_Records provided_.
* Begin *

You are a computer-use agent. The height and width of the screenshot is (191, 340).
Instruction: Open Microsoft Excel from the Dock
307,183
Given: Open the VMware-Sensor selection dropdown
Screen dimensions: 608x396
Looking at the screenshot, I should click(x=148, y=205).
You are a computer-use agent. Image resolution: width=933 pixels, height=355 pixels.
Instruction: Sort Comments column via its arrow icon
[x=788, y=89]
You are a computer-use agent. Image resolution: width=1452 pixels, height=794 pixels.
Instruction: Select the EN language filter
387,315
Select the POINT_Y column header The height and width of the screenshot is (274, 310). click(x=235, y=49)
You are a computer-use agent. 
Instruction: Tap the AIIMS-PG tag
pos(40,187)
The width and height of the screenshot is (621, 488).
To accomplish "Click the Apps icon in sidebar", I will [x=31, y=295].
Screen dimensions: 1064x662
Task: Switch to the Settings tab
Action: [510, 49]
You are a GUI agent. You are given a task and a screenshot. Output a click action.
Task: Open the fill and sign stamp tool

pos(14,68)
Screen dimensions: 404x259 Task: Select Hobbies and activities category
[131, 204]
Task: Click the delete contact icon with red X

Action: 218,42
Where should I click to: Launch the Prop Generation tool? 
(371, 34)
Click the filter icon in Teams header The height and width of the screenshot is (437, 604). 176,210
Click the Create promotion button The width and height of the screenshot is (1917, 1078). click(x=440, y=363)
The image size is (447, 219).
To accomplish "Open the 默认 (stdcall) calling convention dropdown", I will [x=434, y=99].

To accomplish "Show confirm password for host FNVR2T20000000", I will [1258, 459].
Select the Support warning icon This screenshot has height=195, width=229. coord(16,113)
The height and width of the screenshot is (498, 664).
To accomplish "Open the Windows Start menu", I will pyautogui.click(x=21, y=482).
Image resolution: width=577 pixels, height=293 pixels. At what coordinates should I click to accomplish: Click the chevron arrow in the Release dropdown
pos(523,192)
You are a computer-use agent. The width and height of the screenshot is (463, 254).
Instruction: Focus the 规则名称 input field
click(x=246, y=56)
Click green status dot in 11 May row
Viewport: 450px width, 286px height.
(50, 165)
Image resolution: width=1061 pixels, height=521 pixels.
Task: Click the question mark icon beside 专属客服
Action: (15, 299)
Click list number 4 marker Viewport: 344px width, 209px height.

* End *

_Written instruction_. Reproduce the lines of the records verbatim, starting at the beginning of the records and ending with the line that contains "Looking at the", including that line.

_Output for this exercise_.
You are a computer-use agent. The height and width of the screenshot is (191, 340).
Instruction: Open Microsoft Excel from the Dock
307,183
Given: Open the VMware-Sensor selection dropdown
Screen dimensions: 608x396
Looking at the screenshot, I should click(x=148, y=205).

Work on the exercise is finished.